After having come across by accident some information about COB LED's it seems that a COB (chip on board) LED would make a good flashlight for some kind of purpose since it can be obtained in a rather small diameter and it can put out about 100-130lm/w. There are other multiple advantages as well. This page has a comparison of a Ceramic COB LED vs an Aluminum COB LED vs a typical high power single LED.
Just to quote something from the page above "COB LEDs have great advantage of thermal resistance, larger cooling area, better lighting effect and high light efficacy."
Since I am an BLF Illumination Engineer-in-training (and at the very start of my training yet!) can one or more of our "Elite BLF Scientists" or anyone else chime in as to if the idea of a COB LED Flashlight would be plausible and practical? Come on - do not be shy.
The main website for the COB LED's from the above links have much more information.
I think we already use a kind of COB but better. Isn’t what we call the emitter, a chip? And the instead of a circuit board, we attach it to a star?
Comparing the thermal properties of multiple low powered LEDs on a large ceramic board to a single high powered LED on a small copper star isn’t fair. Multiple LEDs on copper will run cooler than on ceramic and a single LED on ceramic will run hotter than on copper. The only disadvantage with copper is that you have to run wires to each LED.
To make sure we’re all on the same page: COB is not a brand name, it’s just a descriptive acronym.
COB LEDs are cheap. They don’t do anything better than traditional “Power LED” devices other than cost. They also typically offer an increased light emitting surface area per cost, which is different - not better or worse. In the case of flashlights, an increased light emitting surface area is not something we want. Since everything else about COB LEDs is the same or worse than Power LEDs, we stick with Power LEDs.
Many COB LEDs use a ceramic substrate rather than circuit board. And those that do are just multiple LED versions quite similar to the power LEDs we use. In fact Cree's CXA (Edit: and even the MT-G2) is considered a COB led. The big difference is in how much light is produced per watt, that's where Cree shines.
Typically the COB LEDs are meant for broad coverage - plenty of spill. Think light bulb. Because of the emitting area size they are nearly impossible to focus into a tight beam for typical flashlight use. On the other hand if a wide flood is what you want then these are an option.
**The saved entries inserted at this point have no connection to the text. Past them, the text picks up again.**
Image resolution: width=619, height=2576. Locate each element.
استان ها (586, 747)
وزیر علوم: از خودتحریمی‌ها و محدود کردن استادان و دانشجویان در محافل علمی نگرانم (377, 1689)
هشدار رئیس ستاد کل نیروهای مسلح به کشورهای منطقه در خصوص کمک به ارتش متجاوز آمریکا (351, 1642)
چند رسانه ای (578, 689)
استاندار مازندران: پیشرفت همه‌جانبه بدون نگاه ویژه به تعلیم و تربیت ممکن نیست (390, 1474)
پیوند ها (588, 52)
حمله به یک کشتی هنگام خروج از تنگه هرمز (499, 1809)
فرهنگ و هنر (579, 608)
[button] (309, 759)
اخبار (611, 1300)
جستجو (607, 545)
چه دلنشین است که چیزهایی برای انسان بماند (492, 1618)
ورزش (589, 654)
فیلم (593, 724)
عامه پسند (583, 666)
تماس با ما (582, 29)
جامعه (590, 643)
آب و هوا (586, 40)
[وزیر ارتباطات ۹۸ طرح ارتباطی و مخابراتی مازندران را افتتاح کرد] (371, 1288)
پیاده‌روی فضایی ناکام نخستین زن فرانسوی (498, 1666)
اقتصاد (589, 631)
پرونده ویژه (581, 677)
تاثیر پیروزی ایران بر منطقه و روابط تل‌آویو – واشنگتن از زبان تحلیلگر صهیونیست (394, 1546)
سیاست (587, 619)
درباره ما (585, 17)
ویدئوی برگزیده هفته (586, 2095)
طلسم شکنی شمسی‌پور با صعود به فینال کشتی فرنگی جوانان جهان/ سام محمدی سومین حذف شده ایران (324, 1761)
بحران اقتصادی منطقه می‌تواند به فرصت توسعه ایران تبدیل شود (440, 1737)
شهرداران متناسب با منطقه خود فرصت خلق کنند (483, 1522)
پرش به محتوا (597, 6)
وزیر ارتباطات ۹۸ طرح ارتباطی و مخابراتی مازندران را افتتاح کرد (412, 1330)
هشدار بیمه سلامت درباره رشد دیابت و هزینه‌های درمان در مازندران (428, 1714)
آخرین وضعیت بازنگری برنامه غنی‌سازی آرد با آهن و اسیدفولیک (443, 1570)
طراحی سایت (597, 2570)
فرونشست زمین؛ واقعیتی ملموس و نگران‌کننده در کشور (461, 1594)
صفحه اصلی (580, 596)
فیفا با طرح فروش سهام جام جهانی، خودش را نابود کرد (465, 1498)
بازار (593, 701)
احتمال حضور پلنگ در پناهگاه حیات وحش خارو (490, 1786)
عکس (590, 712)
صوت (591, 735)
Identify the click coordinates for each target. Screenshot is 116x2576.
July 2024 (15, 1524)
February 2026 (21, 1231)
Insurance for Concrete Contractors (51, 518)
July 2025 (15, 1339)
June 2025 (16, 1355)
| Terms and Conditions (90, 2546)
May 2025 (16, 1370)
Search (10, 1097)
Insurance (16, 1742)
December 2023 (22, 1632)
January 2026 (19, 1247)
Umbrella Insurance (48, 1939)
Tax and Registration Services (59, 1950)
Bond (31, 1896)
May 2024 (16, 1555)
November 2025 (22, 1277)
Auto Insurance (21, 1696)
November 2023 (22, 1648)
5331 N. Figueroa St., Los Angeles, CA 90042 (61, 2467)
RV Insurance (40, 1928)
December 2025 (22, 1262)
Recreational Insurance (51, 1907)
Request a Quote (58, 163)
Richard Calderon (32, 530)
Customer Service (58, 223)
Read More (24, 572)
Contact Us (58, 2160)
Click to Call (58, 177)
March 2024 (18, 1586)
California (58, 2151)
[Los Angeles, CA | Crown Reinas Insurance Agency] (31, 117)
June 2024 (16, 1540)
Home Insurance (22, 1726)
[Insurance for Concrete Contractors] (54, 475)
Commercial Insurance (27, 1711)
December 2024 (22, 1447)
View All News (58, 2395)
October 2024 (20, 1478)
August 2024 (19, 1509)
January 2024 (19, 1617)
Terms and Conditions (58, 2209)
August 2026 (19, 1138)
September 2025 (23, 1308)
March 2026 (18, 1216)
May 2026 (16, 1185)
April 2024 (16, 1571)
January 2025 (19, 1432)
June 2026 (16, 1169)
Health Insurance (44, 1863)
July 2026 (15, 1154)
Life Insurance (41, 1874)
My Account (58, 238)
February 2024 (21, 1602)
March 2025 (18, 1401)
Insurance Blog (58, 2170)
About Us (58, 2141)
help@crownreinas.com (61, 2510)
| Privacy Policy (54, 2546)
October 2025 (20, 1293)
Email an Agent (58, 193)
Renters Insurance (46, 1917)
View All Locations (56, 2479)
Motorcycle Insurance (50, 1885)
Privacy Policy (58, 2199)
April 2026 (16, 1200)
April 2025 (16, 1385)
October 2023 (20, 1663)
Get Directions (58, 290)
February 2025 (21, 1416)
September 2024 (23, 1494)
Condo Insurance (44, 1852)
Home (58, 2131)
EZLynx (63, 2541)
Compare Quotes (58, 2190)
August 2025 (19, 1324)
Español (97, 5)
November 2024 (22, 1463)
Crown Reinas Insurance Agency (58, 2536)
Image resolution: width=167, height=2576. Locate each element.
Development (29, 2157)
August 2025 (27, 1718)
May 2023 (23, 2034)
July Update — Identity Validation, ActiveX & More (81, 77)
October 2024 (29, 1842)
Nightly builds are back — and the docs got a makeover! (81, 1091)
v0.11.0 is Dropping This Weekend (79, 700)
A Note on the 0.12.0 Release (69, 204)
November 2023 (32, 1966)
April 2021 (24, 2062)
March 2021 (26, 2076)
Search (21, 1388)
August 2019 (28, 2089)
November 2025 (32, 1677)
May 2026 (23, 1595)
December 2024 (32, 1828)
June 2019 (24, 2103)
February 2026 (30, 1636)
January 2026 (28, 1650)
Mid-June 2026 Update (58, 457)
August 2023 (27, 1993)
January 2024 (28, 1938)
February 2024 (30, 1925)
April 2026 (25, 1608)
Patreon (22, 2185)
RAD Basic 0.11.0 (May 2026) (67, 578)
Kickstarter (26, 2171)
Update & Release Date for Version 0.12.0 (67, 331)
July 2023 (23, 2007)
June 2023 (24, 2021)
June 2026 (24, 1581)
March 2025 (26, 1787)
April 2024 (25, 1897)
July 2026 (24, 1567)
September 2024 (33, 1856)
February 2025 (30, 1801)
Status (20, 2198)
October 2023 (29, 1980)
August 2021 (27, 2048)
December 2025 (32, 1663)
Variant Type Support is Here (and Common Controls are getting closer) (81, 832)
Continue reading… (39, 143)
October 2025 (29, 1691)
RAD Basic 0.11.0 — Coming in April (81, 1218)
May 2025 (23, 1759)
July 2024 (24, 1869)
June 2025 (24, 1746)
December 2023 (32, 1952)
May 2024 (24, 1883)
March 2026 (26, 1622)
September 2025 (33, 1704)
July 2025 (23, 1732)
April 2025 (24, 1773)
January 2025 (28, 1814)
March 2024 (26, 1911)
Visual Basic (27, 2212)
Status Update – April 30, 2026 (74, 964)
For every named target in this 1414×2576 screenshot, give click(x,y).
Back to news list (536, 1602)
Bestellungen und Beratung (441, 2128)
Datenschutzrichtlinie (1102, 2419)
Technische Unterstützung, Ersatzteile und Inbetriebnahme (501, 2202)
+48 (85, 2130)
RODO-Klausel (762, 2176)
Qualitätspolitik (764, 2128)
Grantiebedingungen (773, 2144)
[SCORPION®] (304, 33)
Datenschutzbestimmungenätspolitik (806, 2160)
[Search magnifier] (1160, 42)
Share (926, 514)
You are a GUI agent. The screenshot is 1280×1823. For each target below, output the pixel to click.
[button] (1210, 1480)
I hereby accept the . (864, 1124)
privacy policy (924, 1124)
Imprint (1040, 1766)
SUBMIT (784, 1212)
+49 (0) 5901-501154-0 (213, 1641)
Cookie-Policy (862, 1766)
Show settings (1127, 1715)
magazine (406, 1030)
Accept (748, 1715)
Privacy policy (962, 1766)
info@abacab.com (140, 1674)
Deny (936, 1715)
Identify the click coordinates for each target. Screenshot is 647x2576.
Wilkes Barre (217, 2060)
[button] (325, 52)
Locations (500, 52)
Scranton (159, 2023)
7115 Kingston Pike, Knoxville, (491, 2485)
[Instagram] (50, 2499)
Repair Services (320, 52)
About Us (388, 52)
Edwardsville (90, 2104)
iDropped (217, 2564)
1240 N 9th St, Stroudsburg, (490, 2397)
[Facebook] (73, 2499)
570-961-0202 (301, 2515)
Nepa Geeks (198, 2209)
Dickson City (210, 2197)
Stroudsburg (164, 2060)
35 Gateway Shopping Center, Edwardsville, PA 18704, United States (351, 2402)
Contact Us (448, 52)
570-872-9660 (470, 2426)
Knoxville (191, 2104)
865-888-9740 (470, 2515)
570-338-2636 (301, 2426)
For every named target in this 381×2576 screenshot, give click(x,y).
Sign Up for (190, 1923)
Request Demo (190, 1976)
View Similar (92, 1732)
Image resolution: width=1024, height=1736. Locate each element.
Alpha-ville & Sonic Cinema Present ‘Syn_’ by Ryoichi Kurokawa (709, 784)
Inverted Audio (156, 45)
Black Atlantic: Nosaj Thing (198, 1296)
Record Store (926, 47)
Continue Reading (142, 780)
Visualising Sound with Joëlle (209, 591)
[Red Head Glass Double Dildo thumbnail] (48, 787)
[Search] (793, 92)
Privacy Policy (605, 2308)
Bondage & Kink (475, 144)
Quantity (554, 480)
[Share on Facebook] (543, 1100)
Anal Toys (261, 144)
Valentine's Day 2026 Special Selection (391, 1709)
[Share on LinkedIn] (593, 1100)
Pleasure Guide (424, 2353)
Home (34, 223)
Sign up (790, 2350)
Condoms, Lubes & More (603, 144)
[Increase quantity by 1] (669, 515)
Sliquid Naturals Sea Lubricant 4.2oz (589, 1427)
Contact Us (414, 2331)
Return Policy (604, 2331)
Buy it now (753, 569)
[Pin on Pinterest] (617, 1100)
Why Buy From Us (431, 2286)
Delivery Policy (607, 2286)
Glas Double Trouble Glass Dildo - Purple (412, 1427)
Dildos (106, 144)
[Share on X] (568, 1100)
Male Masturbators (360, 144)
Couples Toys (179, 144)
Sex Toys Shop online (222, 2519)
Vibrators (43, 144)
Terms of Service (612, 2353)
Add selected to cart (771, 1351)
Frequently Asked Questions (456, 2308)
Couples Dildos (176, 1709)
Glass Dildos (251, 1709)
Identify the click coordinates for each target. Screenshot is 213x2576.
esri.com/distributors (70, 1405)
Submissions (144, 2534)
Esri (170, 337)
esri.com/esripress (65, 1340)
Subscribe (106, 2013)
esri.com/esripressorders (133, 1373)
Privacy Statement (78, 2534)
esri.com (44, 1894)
For efficiency and flood, multiple low power LEDs are better but it shouldn’t be compared to a single LED on a star commonly used for it’s compactness. COB doesn’t need copper if the power to each LED is low and they’re well-spaced but a single high powered LED does. COB serves one purpose and a copper star, another.
Sure, the MT-G2 and XHP50/XHP70 are arrays… but AFAIK the COB term has traditionally been applied to the scenario where we plunk down a bunch of chips and then pour phosphor over top of them. (Or use other money-saving tricks. In other words I’ve always seen the term COB used in the ‘cheap’ context. Never to a power LED whether it’s got 1 chip or >1 chip.)
If I sit down somewhere and say “bring me your finest COB LED” I don’t think a waiter is going to show up with an MT-G2, MK-R, or XHP70.
This is not a picture of a COB LED. That’s just a bunch of mid-power LEDs soldered onto aluminum MCPCB. Not what the link in the OP is talking about and not what COB means in any sense.
I have been eying the Philips 'crispy white' COB led, it is round, just 10mm diameter, the high CRI version has extremely good colour reproduction, is apparently very uniform in brightness over the entire surface, and in combination with an aspheric lens would make a great big-spot flashlight. But the 34V spoils it all :-(
I know it’s not referring to a cob of corn. I may be wrong but that’s what I bought many years ago sold as an early COB. …or maybe I’m just not remembering correctly.
You are not remembering correctly or you were hoodwinked. COB does mean something, and mid-power LED packages soldered onto an MCPCB is not it. Generally speaking that’s precisely what the cheapest COB units are intended to replace! What you pictured is much more similar to the 3rd diagram than the 1st or 2nd.